Korean and Vietnamese Cuisine (Part 1 of 2) - Vietnamese Food Focus
Vietnamese cuisine is influenced by a delicious combination of native ingredients and flavours inspired by neighbouring countries and colonial visitors. Yet Vietnamese cooking has a distinct style of its own. It tends to be less spicy, lighter and has a stronger fragrance than other South East Asian cuisines. Meals are leisurely family affairs, with many shared dishes served all at once.
French colonisation in the late 1850's left its mark on Vietnamese cuisine, with the most obvious example perhaps being Banh mi - a crusty French baguette spread with pate, then layered with Vietnamese flavours including sharp pickles, marinated strips of pork, and topped with cilantro and daikon.
Vietnam's national dish, Pho, also has French influences, consisting of Vietnamese rice noodles soaked in the style of meat broth ubiquitous with French cuisine. This noodle soup is typically made from chicken or beef seasoned with fresh herbs and spices, and is often served as a breakfast dish from roadside food stalls which prepare it fresh each day.
there are a few Vietnamese delicacies which may seem odd to the western palate; including baked Balut, a fertilised duck egg which, when cracked open will reveal a baby duck, complete with feathers, ready to be eaten whole with chilli and vinegar. Another dubious delicacy is snake wine; rice wine is served in a bottle containing a whole, venomous snake. The alcohol denatures the venom, but snake wine should still be treated with caution as it is renowned for its strength.
The cuisine in Vietnam varies across the regions. The food of the North is influenced by neighbouring China and the cold climate, with its warming stir-fries and noodle-based soups. The food of the South draws on influences from nearby Thailand and Cambodia. The tropical climate also sustains more rice paddies and coconut groves. The results is the food in southern Vietnam is typically sweeter, with palm sugar and coconut cream added to both savoury and sweet dishes.
Despite this regional variety, two basic ingredients can be found in the dishes all over Vietnam; rice and fish sauce. Its fertile river deltas, known as "the rice bowls", allow Vietnam to be the world's second largest rice exported after Thailand. Rice is served at breakfast, lunch and dinner, and appears not only as traditional grains but as rice wine, rice noodles, rice paper and rice porridge.

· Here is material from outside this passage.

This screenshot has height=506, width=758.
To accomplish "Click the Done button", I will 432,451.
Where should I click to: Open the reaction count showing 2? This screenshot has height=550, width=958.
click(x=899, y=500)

Some claim that fish sauce was invented in Vietnam, and the traditional Vietnamese version, nuoc mam, is the base of almost every soup, noodle or curry dish. It is also comparable to ketchup in it s popularity as a standalone condiment, mixed with chilli and lime to soften its pungency, it can be found on every Vietnamese dinner table.
If you fancy trying some Vietnamese food, why not try come of our delicious recipes?

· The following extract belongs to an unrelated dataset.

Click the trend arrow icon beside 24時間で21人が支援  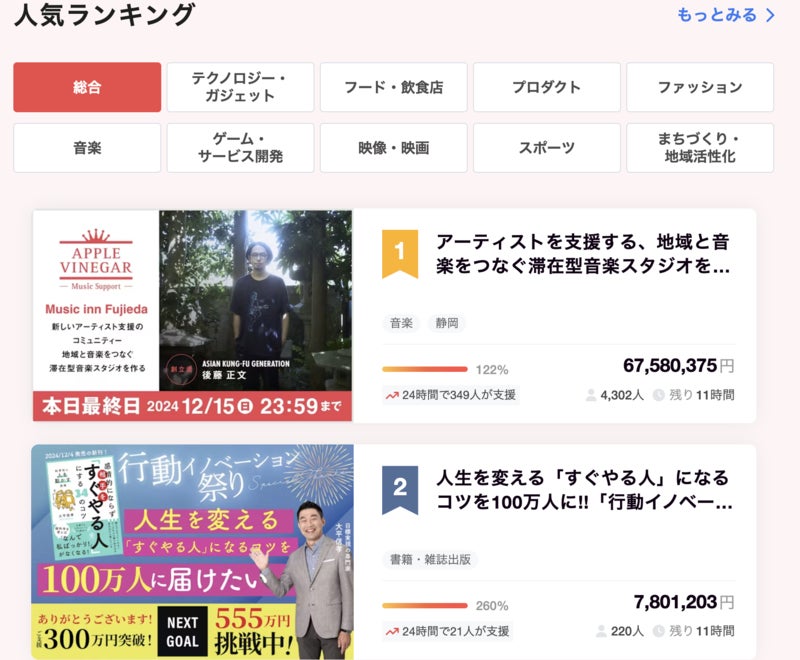392,631
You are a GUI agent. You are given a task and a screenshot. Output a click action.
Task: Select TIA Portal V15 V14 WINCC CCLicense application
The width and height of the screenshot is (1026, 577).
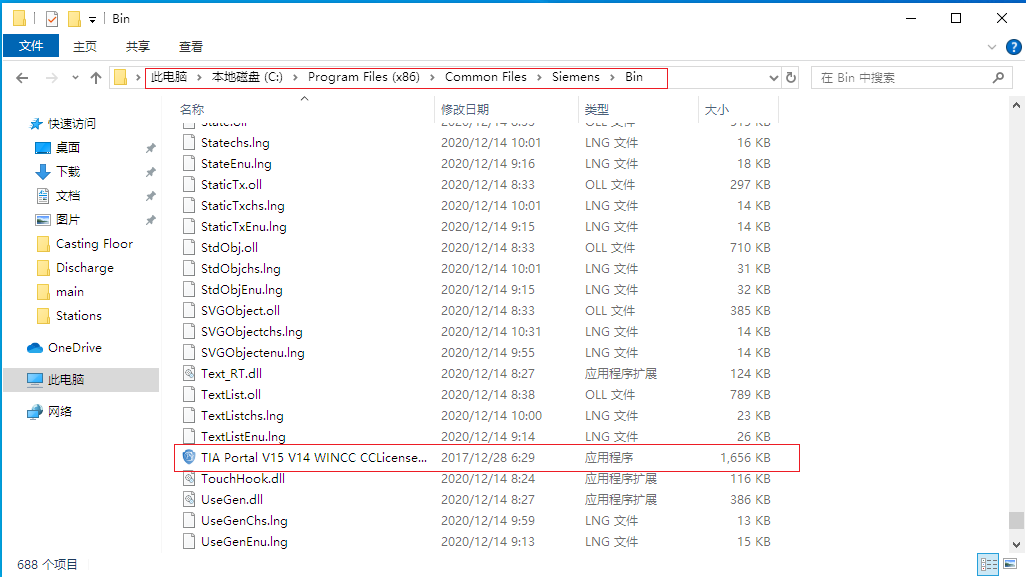[314, 458]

Pho (Vietnamese Noodle Soup)
Fresh beef stock:
1 kg beef bones
3 in ginger
3 tbsp fish sauce
2 lumps rock sugar or 2 tbsp brown sugar
1 tbsp peppercorns
1 tsp Coriander seeds
1 tsp Whole cloves
5 Cardamom pods
1 Cinnamon sticks
5 Whole Star anise
1 tsp Fennel seeds
For the bowls:
700g Flank steak – very thinly sliced and at room temperature
800g Rice noodles
200g Bean sprouts
8 Lime wedges – garnish
20g Fresh mint – garnish
20g Fresh basil – garnish
20g Fresh coriander – garnish
2 Spring onions – thinly sliced, garnish
2 Fresh red chillies – thinly sliced, garnish
1. To make the beef stock, place all the ingredients, along with 2 litres of water boil rapidly for 10 minutes. Remove scum and discard the liquid keeping the bones and spices. In a clean pan, add contents back with enough fresh water to cover and simmer for 2 hours topping up water as necessary and removing any impurities. Strain again discarding all the bones and spices etc. Place in a clean pan until ready to serve. Bring to the boil just before serving, topping up with water if necessary.
2. Cook or soak the rice noodles as per the packing instructions and then rinse with cold water and keep to one side. Roughly chop the mint, basil and coriander and mix together.
3. Divide the noodles, steak and beansprouts evenly between the bowls. Pour the beef broth into the bowls and over the other ingredients. Ensure that the broth is very hot.
4. Garnish with a lime wedge, a few slices of fresh chili and spring onions and a sprinkle of the mixed herbs.
Hints and tips: Partially freeze the beef before slicing as it makes the beef easier to handle.
Serving suggestion: This can be served with Sriracha sauce and Hoi Sin.